Les militants républicains ont longtemps lutté pour créer une dynamique visant à déloger la monarchie britannique, vieille de 1 000 ans. Le couronnement est pour eux une occasion à saisir.

La reine Elizabeth II, décédée en septembre après 70 ans sur le trône, suscitait un large respect en raison de sa longévité et de son sens du devoir. Pour Charles, c'est une autre affaire. Ses querelles familiales et ses opinions tranchées sur tous les sujets, de l'architecture à l'environnement, ont fait la une des journaux pendant des décennies.

Les sondages d'opinion suggèrent que l'opposition et l'apathie à l'égard de la monarchie augmentent. Dans une étude récente du Centre national de recherche sociale, 29 % seulement des personnes interrogées estimaient que la monarchie était "très importante", le niveau le plus bas depuis 40 ans que le centre mène des recherches sur le sujet. C'est chez les jeunes générations que l'opposition est la plus forte.

"Je pense que les choses sont en train de changer", avance Graham Smith, dont le groupe souhaite remplacer le monarque par un chef d'État élu. "Les gens sont très heureux de critiquer Charles. Ce qu'il n'était pas disposés à faire vis-à-vis de la reine."
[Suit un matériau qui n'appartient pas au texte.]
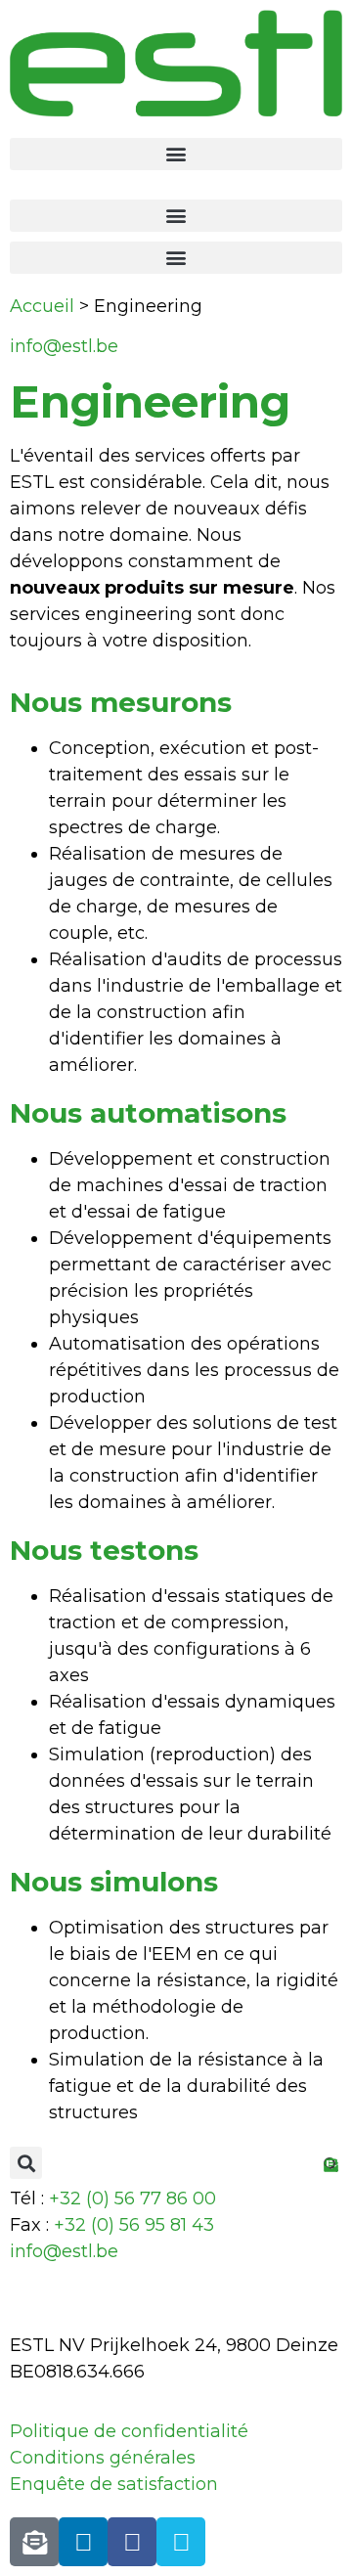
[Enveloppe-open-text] (34, 2541)
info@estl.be (64, 346)
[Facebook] (132, 2541)
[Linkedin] (83, 2541)
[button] (176, 154)
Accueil (42, 306)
Kin Cheung/Copyright 2023 The AP. All rights reserved
Graham Smith, directeur général du groupe anti-monarchique Republic, à Londres le 27 avril 2023.Kin Cheung/Copyright 2023 The AP. All rights reserved

Si de très nombreuses festivités auront lieu dans tout le pays à l'occasion des cérémonies, des millions de britanniques les ignoreront. Certains assisteront à des événements alternatifs, notamment un concert à Glasgow du groupe Les Sex Pistols Ecossais, qui reprend l'esprit des punks qui ont chanté "God save the queen, the fascist regime" lors du jubilé d'argent de la reine en 1977.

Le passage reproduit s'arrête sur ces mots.